C.T. says that jealousy was never much of a problem for him because of his “political analysis of life.” He explains that, “from early adulthood, I realized that possessive behaviors and the idea that one person could control the behavior of another because of the concept of marriage was really just another form of slavery, one person owning another. I have never wanted to control or have another person all for myself. With regard to the jealousy my partners would feel, I was very patient and clear that jealousy is primarily based on fear. I would take the time to help my partner uncover her fear and manage it so that it would either go away or, at least, not destroy our relationship. Generally, that worked pretty well.” During the 1980s and 1990s, he helped start polyamory discussion groups throughout New England, lived in a series of polyamorous families, and fathered several children. For C.T., polyamory was as much a tool for political activism as a means of personal gratification.

One factual correction: Although C.T. “parented” several children, as in helping to raise them, he only fathered one child.

Interestingly, we discovered that C.T. is listed among famous poly people in the German Wikipedia article on polyamory. He pops up on lists here and there, often on lists of notable vegans or vegetarians.
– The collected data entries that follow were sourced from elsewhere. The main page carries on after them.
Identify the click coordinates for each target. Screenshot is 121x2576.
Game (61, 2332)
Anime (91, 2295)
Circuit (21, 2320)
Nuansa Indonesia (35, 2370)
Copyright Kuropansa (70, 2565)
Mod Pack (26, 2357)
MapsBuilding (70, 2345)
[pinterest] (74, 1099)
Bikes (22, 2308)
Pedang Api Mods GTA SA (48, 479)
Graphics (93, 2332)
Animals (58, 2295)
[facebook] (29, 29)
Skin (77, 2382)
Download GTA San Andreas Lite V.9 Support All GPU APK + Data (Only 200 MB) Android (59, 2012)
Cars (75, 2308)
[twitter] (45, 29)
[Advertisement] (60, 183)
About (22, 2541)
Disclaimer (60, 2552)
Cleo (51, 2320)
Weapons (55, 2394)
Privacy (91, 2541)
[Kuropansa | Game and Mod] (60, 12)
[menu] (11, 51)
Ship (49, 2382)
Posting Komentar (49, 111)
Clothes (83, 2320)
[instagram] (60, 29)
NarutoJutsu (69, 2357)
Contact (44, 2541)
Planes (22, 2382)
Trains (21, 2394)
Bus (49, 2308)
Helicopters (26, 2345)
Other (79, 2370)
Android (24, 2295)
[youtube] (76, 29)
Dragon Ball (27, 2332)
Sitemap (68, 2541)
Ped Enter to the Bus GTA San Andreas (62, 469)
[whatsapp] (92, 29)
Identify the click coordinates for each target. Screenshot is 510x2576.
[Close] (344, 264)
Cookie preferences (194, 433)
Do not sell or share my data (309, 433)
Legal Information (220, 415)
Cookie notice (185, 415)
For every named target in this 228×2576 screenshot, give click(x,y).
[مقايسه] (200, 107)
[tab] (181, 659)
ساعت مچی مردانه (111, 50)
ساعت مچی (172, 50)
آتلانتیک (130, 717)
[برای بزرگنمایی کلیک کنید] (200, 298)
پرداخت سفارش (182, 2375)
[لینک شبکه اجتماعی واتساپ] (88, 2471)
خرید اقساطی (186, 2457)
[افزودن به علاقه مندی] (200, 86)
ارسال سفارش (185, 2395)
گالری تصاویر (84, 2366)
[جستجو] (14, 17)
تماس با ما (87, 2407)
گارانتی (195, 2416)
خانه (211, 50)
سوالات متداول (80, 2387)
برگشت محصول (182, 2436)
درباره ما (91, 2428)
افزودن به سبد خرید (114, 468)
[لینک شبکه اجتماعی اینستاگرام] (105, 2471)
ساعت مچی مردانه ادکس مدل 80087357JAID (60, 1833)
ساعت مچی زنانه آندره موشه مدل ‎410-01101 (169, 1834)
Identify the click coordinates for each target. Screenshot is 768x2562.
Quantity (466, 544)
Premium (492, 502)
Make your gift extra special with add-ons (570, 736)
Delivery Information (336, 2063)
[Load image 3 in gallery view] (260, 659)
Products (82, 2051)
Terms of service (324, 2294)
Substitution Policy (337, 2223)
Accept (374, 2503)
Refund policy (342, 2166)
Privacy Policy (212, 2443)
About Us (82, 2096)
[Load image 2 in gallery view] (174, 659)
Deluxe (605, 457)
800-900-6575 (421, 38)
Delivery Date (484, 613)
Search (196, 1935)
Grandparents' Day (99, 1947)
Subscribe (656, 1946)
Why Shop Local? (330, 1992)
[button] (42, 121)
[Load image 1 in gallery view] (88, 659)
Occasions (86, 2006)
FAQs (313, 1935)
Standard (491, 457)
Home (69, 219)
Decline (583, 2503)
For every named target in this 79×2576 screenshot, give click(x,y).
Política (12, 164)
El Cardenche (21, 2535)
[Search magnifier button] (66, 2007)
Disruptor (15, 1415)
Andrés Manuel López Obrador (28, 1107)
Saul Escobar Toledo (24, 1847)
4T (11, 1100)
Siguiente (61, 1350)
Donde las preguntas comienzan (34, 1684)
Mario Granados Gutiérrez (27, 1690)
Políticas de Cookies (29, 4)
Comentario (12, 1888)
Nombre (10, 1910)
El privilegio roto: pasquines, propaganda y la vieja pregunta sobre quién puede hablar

As I post this, we are helping Cricket, our puppy, negotiate her play relationship with Leeloo, our cat. Cricket stands over her, trying to swallow the cat in slow motion, head first. Leeloo objects by biting and clawing Cricket’s leg.

“You have to check in with your partner, Cricket. Leeloo’s not having fun. Learn the signals,” I say.

“Yeah, you can’t just chew on ‘em,” C.T. concludes.

Great relationship advice from a poly activist…Decades of experience that you can take to bed…Meanwhile, Leeloo needs a safe word.